**SOURCE INFORMATION**
((

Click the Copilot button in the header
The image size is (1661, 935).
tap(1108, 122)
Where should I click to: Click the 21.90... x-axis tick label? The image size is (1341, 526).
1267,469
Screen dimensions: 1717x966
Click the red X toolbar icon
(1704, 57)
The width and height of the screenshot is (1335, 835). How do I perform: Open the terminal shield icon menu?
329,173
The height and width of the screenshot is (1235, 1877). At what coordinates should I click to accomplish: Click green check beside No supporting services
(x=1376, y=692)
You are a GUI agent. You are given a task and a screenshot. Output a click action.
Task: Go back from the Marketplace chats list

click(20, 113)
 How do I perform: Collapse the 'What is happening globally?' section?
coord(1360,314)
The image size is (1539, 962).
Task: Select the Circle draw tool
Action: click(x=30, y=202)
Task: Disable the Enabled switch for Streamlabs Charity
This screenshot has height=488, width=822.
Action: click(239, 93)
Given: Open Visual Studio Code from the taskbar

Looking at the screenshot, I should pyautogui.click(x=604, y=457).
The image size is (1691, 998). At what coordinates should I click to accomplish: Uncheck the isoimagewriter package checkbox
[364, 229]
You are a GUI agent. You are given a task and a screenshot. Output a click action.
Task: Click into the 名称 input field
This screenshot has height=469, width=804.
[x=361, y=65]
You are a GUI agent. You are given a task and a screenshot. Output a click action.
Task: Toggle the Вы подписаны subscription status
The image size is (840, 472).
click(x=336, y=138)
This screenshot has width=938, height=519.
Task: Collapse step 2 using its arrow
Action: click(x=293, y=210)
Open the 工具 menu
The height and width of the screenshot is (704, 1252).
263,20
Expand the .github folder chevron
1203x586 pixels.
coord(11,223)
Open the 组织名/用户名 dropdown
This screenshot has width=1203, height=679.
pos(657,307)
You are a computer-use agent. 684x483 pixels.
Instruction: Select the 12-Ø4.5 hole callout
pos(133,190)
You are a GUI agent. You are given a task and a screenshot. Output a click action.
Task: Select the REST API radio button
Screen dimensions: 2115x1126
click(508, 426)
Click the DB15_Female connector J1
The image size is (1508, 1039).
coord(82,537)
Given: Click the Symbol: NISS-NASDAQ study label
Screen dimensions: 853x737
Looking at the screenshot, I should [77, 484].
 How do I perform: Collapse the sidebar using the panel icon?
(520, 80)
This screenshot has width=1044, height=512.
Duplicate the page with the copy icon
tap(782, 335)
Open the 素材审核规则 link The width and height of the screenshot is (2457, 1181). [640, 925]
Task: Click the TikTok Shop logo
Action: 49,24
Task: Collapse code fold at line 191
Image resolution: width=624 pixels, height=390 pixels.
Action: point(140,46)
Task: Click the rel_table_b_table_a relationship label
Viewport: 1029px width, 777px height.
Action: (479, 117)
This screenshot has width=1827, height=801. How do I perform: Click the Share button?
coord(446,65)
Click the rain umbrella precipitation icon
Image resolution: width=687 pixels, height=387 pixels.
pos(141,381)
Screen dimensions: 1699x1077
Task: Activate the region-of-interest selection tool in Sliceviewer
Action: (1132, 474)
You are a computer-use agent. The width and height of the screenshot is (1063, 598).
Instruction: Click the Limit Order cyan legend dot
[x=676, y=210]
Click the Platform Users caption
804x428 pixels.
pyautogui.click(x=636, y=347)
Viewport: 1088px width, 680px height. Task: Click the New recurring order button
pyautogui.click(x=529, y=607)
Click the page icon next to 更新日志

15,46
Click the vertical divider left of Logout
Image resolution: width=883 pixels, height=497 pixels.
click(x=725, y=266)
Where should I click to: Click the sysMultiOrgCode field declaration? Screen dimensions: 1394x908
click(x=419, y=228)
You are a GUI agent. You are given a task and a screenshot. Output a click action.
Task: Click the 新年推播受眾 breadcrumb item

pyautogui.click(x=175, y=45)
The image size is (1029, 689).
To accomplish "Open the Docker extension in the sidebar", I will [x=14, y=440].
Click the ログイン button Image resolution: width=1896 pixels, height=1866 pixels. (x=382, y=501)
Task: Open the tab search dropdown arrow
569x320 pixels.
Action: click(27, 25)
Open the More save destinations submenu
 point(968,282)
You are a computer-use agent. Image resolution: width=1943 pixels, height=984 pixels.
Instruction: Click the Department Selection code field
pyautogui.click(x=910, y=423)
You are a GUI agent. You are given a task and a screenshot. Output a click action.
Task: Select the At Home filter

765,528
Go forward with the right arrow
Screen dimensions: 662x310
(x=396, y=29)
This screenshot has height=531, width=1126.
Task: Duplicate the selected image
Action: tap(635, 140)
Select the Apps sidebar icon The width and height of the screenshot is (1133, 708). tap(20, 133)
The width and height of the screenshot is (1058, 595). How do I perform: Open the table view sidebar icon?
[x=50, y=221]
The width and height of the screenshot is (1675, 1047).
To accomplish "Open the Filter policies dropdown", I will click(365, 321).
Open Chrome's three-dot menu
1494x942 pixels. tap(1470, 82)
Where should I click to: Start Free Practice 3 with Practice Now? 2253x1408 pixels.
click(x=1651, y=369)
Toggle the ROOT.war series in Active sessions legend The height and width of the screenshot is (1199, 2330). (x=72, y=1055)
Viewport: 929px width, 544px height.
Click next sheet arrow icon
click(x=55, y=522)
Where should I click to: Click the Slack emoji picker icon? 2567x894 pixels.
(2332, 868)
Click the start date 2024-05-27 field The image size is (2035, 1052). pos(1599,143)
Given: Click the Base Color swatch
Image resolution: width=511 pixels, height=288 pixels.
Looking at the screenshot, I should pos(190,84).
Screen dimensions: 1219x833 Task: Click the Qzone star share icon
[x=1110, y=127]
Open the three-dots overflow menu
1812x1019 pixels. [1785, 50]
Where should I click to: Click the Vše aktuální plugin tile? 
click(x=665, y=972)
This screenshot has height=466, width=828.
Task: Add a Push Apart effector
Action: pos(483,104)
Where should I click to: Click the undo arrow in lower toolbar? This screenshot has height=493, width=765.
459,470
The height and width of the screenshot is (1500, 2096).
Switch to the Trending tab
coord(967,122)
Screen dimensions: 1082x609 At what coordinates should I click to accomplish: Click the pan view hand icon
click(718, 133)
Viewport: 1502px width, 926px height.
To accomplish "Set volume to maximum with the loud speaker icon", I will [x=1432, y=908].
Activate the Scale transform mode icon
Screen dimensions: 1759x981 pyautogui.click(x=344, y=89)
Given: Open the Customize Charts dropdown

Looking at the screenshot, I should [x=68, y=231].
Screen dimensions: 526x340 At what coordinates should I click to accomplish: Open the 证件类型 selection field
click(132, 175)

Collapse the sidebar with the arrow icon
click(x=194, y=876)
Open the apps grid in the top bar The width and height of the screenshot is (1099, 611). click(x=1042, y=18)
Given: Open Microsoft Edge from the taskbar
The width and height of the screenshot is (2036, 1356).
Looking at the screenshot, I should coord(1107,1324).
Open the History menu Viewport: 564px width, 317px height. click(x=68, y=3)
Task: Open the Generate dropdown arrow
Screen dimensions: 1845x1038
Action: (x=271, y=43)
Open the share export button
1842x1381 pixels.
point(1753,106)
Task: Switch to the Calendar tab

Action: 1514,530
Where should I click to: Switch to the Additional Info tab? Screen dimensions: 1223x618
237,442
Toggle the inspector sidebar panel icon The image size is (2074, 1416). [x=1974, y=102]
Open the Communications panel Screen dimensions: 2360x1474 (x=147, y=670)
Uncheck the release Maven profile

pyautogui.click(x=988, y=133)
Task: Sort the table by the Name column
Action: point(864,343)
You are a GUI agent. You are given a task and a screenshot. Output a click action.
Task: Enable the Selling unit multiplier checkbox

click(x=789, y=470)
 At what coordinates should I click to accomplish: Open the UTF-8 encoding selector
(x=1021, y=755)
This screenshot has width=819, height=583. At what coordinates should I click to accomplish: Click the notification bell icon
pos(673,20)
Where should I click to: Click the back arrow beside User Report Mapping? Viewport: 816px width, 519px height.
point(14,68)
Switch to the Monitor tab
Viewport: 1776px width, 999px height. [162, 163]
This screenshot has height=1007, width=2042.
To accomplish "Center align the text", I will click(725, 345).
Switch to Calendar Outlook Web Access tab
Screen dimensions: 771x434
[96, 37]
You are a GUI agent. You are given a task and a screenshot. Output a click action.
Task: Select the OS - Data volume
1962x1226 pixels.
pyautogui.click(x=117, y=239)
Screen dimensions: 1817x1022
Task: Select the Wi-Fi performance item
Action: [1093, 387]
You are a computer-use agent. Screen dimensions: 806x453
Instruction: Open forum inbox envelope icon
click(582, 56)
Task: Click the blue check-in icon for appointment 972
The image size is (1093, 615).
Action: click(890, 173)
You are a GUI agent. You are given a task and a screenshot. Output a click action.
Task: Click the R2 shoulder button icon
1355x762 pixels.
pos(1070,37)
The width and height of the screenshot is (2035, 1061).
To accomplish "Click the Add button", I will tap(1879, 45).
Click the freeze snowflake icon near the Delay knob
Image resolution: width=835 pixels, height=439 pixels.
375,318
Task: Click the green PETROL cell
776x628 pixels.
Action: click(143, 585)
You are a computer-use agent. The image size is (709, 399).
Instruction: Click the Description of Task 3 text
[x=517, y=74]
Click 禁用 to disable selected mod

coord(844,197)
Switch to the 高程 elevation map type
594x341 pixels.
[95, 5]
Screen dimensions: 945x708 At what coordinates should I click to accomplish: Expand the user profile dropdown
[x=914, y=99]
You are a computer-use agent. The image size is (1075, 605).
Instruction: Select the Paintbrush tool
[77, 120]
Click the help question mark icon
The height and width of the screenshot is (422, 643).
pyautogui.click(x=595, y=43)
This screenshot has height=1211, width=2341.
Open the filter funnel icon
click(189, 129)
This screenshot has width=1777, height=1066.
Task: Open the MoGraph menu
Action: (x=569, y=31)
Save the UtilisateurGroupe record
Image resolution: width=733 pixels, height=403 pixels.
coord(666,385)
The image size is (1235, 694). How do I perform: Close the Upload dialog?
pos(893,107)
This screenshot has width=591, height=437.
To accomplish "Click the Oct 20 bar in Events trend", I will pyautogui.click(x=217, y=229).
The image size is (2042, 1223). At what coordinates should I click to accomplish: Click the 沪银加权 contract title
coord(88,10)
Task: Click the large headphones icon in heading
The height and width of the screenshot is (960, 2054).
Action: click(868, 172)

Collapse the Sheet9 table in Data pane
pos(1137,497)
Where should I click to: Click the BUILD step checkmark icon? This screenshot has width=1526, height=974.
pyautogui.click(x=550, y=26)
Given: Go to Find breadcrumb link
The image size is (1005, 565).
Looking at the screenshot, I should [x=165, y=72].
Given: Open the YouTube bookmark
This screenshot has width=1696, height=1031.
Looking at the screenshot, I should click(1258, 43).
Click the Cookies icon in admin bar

))

**EXERCISE DESCRIPTION**
What lines in the material above contain the word "Toggle"? Copy them out.

**RESPONSE TO THIS EXERCISE**
Task: Toggle the Вы подписаны subscription status
Toggle the ROOT.war series in Active sessions legend The height and width of the screenshot is (1199, 2330). (x=72, y=1055)
Toggle the inspector sidebar panel icon The image size is (2074, 1416). [x=1974, y=102]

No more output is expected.